Background: Human osteoarthritic (OA) chondrocytes were previously classified into L (low)- and H (high)-OA according to matrix metalloproteinase-13 (MMP-13) basal levels and interleukin 1 beta (IL1 beta) inducibility. In H-OA chondrocytes, the regulatory proteins p130(cas) and nuclear matrix protein 4 (NMP4) acting on the MMP-13 promoter were identified. Objective: To identify regulators of MMP-13 expression/production in human L-OA chondrocytes, to determine their effect on the expression of other MMPs and the effect of IL1 beta on these molecules. Methods: The identification of the L-OA chondrocyte proteins interacting specifically with the AGRE site of the MMP-13 promoter was performed by mass spectrometry. Heat shock protein 90 beta (Hsp90 beta), p130(cas) and NMP4 small interfering RNAs (siRNAs) were transfected into LOA chondrocytes and incubated with or without IL1 beta.
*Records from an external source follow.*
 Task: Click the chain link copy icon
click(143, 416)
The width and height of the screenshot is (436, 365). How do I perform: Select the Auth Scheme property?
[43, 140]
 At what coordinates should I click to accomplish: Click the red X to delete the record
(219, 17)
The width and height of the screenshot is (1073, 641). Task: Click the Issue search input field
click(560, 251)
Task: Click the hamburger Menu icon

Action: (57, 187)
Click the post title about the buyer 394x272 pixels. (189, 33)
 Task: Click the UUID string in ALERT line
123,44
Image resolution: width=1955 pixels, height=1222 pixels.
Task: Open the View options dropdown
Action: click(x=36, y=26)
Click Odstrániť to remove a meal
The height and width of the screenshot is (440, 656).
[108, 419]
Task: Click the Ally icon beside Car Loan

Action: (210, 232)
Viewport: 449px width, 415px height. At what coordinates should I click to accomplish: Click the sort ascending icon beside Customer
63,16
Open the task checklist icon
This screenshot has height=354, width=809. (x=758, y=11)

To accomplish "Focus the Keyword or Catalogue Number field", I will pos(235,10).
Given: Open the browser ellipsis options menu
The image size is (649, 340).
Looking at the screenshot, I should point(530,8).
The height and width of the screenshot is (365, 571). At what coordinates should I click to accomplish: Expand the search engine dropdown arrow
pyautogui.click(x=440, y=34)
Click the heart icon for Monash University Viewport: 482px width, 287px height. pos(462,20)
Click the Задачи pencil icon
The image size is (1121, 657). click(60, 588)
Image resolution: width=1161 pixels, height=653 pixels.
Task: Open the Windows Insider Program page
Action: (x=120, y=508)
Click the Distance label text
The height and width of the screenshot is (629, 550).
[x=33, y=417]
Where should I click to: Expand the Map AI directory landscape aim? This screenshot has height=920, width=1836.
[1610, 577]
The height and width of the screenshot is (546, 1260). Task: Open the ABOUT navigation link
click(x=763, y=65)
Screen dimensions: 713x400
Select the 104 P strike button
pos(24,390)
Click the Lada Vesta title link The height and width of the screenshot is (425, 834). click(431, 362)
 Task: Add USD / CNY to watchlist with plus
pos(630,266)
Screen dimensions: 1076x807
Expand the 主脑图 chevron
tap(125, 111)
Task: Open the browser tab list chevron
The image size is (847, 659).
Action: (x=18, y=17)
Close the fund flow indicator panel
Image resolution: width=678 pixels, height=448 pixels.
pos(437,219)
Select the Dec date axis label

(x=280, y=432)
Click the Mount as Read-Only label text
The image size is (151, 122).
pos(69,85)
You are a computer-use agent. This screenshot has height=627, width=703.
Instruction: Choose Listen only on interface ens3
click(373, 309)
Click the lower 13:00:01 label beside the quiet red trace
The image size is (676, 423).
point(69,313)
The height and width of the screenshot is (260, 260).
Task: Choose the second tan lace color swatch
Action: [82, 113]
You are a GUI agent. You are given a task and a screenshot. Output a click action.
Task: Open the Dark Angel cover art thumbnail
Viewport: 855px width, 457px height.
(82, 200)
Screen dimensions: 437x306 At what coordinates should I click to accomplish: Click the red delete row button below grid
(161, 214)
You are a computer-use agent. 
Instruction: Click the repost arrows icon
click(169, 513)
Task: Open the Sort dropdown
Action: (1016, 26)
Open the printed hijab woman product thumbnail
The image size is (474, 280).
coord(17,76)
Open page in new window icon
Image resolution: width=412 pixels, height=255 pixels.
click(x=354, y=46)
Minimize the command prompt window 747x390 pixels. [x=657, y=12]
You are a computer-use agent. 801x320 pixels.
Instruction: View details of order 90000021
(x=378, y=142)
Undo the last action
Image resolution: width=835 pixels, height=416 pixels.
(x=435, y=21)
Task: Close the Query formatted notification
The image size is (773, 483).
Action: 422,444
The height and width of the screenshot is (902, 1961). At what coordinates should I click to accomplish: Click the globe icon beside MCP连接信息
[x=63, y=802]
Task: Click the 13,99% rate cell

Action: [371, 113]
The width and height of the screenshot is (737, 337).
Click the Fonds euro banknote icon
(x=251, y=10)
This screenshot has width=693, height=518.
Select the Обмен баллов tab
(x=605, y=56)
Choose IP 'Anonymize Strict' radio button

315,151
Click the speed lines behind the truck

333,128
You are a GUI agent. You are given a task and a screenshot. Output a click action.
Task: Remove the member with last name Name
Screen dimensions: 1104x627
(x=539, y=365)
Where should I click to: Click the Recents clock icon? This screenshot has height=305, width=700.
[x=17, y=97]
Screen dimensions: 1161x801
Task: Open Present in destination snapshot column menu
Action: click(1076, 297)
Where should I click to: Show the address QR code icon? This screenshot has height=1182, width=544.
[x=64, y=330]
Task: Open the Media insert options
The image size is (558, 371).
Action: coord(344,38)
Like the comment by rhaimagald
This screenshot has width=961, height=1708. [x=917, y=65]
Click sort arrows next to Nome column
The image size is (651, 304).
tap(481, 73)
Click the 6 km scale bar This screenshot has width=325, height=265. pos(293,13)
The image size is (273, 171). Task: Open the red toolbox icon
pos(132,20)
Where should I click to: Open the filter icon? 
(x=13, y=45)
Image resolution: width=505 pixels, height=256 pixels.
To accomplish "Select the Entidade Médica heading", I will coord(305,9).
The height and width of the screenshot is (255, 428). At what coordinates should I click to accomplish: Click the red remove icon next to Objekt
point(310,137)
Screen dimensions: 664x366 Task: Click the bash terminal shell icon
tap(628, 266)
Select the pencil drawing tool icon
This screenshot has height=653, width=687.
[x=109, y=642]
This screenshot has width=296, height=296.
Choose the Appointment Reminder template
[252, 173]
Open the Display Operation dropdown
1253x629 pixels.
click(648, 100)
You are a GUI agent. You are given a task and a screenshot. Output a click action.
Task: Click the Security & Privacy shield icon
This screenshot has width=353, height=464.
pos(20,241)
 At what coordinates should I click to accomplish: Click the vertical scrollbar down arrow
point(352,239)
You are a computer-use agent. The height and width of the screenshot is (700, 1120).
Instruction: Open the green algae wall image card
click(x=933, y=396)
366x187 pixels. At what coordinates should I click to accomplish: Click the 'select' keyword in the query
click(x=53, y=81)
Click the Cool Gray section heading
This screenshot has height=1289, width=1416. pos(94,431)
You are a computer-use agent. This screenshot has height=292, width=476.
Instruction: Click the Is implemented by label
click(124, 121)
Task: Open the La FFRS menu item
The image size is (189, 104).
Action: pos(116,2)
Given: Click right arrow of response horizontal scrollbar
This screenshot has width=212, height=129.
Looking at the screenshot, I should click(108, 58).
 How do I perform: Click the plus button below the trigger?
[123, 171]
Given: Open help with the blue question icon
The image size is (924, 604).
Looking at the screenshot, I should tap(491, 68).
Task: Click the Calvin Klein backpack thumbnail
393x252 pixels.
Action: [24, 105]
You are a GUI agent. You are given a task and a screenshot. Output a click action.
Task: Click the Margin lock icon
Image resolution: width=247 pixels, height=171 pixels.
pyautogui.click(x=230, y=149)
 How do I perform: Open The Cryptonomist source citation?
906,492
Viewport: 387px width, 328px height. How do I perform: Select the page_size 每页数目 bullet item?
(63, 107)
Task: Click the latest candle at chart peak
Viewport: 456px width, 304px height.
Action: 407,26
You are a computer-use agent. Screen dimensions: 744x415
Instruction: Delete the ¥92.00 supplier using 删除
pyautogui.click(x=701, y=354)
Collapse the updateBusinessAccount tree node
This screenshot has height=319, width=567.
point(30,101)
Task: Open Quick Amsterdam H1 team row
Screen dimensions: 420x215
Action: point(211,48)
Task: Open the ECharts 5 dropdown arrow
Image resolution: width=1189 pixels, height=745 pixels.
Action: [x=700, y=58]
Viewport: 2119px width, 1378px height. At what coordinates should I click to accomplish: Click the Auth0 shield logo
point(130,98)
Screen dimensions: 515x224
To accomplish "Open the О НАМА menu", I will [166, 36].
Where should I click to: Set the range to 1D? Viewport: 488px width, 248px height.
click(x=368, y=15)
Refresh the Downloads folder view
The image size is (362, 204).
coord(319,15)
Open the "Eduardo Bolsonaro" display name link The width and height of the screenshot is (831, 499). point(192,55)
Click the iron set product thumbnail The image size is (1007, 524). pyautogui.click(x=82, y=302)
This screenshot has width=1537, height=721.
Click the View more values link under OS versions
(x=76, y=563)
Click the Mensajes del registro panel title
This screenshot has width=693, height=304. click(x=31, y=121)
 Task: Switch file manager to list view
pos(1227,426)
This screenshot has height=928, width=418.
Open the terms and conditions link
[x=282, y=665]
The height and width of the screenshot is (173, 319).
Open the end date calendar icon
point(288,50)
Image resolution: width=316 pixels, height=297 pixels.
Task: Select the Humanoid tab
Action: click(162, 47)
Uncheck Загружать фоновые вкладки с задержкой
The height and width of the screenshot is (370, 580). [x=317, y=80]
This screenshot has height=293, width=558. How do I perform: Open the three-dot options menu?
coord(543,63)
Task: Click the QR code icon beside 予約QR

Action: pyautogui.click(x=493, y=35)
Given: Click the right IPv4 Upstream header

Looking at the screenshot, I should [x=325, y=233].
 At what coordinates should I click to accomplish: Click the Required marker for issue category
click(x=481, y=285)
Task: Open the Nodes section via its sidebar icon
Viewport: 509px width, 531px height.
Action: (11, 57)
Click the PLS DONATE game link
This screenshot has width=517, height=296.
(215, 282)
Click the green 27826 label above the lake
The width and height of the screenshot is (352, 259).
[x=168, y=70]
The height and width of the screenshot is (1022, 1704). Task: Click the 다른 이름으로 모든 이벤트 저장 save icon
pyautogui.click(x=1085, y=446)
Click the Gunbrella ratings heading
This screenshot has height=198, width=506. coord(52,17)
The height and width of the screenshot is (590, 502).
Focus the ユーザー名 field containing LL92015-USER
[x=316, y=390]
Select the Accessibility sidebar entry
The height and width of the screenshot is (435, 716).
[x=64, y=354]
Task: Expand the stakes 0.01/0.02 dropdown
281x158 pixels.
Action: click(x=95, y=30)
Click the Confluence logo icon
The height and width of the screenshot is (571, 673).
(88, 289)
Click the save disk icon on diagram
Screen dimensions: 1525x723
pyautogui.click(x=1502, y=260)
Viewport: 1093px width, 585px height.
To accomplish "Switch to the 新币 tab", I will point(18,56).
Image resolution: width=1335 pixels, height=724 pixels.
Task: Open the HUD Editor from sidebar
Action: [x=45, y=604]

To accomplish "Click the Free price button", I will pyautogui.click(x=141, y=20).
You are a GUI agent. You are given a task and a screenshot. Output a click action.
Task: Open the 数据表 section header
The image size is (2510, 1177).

Gene expression was determined by real-time PCR, MMP-1 and MMP-13 production by ELISA, and signalling pathway activation by western blotting and ELISA. Results: Hsp90 beta was identified as a protein of the L-OA/AGRE-specific complex. Silencing p130(cas) and Hsp90 beta significantly increased MMP-13 expression (about four- and twofold, respectively) and production. sip130(cas) affected to a lesser extent MMP-13 expression (twofold) and production. siNMP4 showed no effect. Expression of MMP-2, -3, -9 and -14 was unaffected. Silencing both Hsp90 beta and p130(cas) had a significant additive effect on MMP-13, but not on MMP-1 expression, the level of which was similar to that with sip130cas alone. IL1 beta decreased p130(cas) and Hsp90 beta expression/production, indicating another pathway by which this cytokine upregulates MMP expression. The IL1 beta-triggered signalling pathways responsible for MMP upregulation were unaffected in the silenced cells. Conclusion: This study illustrates the complex regulation of MMP-13 by showing the inhibitory effect of the two cytoplasmic molecules, p130(cas) and Hsp90 beta, in L-OA chondrocytes.